7. Data Table and Column Ownership
Source System Table
System | Table | Column | DRI |
---|---|---|---|
Zuora | subscription |
subscriptionid |
@courtmeddaugh |
Zuora | subscription |
GITLABNAMESPACEID__C |
@courtmeddaugh |
Snowflake Source Table
System | Table | Column | DRI |
---|---|---|---|
Snowflake | raw.zuora_stitch.subscription |
id |
@paul_armstrong |
Snowflake | raw.zuora_stitch.subscription |
GITLABNAMESPACEID__C |
@paul_armstrong |
Snowflake Common_Prep or Common Table
System | Table | Column | DRI |
---|---|---|---|
Snowflake | prod.common_prep.prep_subscription |
dim_subscription_id |
@mdrussell |
Snowflake | prod.common_prep.prep_subscription |
namespace_id |
@mdrussell |
Snowflake Mart or Reporting Table
System | Table | Column | DRI |
---|---|---|---|
Snowflake | PROD.PUMPS.PUMP_GAINSIGHT_METRICS_MONTHLY_PAID |
DIM_NAMESPACE_ID |
@mdrussell @bbutterfield |
Snowflake | PROD.PUMPS.PUMP_GAINSIGHT_METRICS_MONTHLY_PAID |
DIM_SUBSCRIPTION_ID_ORIGINAL |
@mdrussell @bbutterfield |
8. Solutions
Temporary, Work-Around Solutions
Coming soon...
Permanent Solutions
Coming soon...
Types Of Data Quality Problems
Traditional Data Quality programs break down quality problems into several types, including completeness, accuracy, consistency, validity, uniqueness, and integrity, and more. These nuances can and do create confusion when dealing with non-Data Quality experts. To simplify this problem, the GitLab Data Quality Program recognizes the following Data Quality problem types:
-
Inaccurate Data: Inaccurate Data is data that does not match a real-world value it should represent. An example of Inaccurate Data is a 3-digit US ZIPCODE.
-
Missing Data: Missing Data is a NULL or empty field or record that should exist. An example of Missing Data is a NULL ZIPCODE value within an address record.
-
Duplicate Data: Duplicate Data is the same data repeated when it should not be repeated. Duplicate data can be complex to identify because duplicates can naturally occur based on how data is reported. An example of Duplicate Data is two (almost) identical customer records in a CUSTOMER master table when both are linked to a single ‘real world’ customer.

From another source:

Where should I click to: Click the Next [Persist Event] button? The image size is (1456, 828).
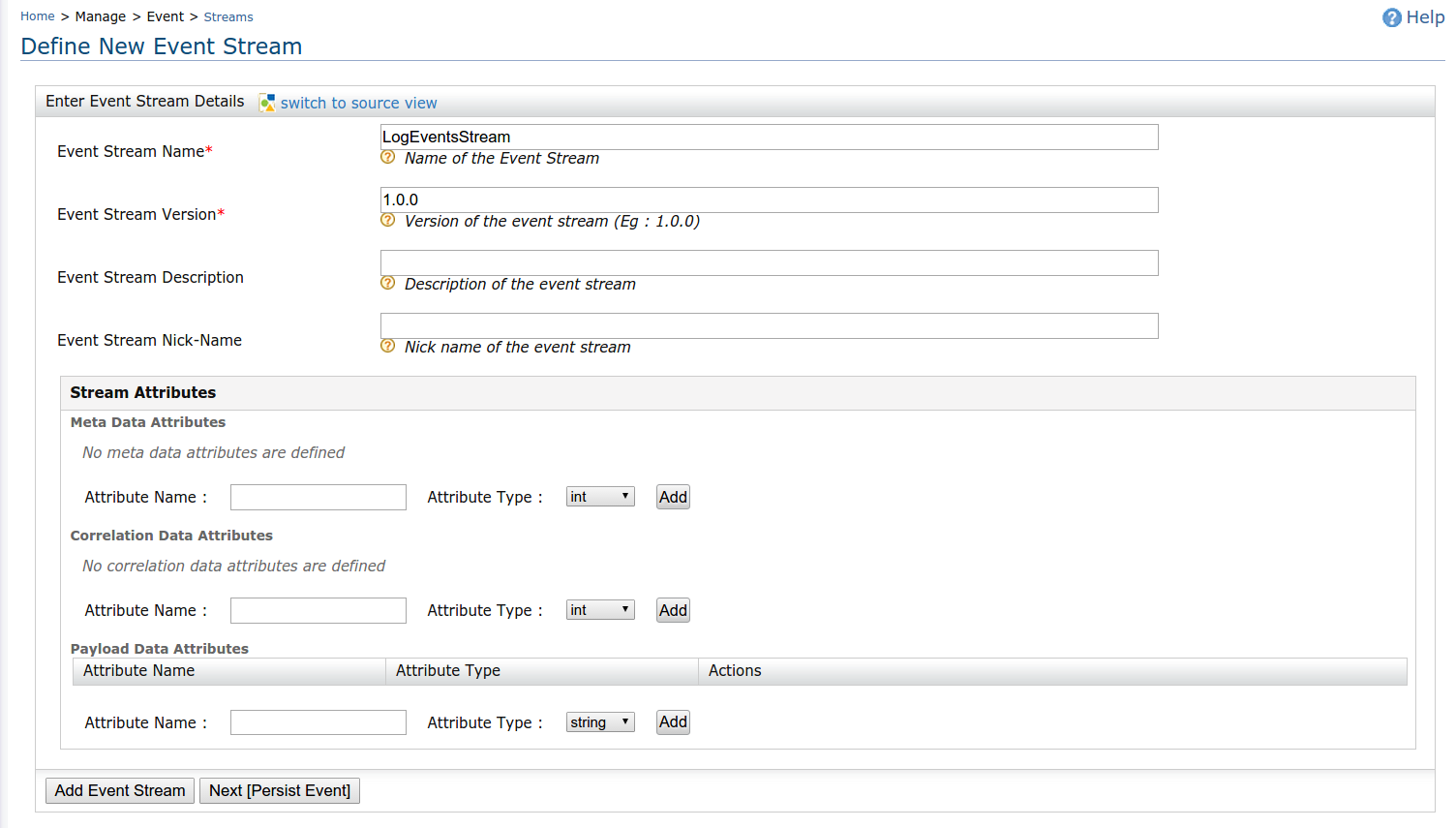point(279,790)
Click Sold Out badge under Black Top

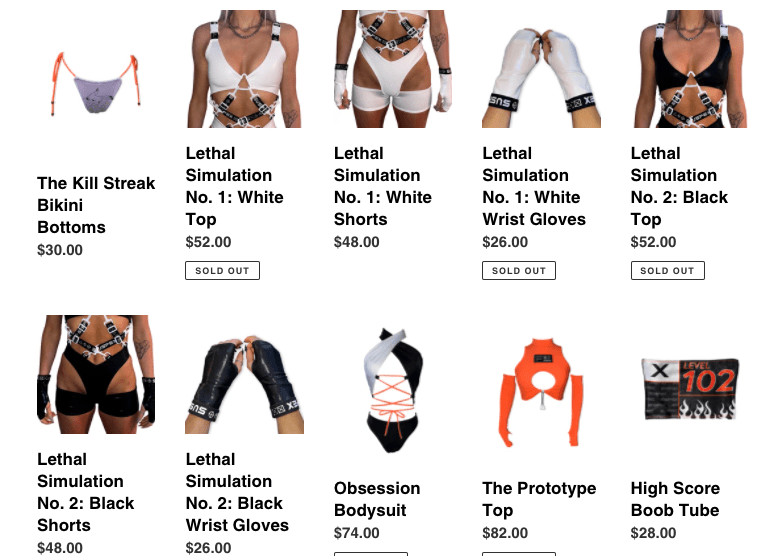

Data Quality Scorecards, Detection Rules, Dashboards, and Operational Process
The Data Quality System is composed of Scorecards, which help people monitor problems over time, and Detection Rules, which locate specific known problems with data.
-
Data Quality Scorecard - The Data Quality Scorecard is a dashboard used by Data Customers and Data Creators. The Dashboard displays the overall quality of a subject area as measured by the status of individual Detection Rules for the subject area. Specific and independent Data Quality Scorecards can and will be created for specific purposes. For example, we are actively developing a “Data Quality Scorecard - Product Usage Data” and anticipate developing a separate “Data Quality Scorecard - Zuora” to measure quality of our Zuora billing system.
-
Data Quality Detection Rule - A Data Quality Detection Rule is a SQL-based test to check the quality of data in a field or row versus a pre-defined condition. To run a Detection Rule, data must already exist in the Enterprise Data Warehouse. Detection Rules are enumerated and only one test is expressed per SQL statement. Examples of Detection Rules are:
- Detection Rule 1: Inaccurate Data - State Field in Account Location record
- Detection Rule 2: Duplicate Data - Account Name in Account Master record
- Detection Rule 3: Missing Data - License Key should exist for new Usage Ping submissions
-
Operational Process - Every week, the Detection Rule “Batch” is run and output is saved in a persistent table. The persistent table includes a run date, detection rule identifier, and transaction id to enable linking to the source system. The persistent table is the basis from which the Scorecard is generated.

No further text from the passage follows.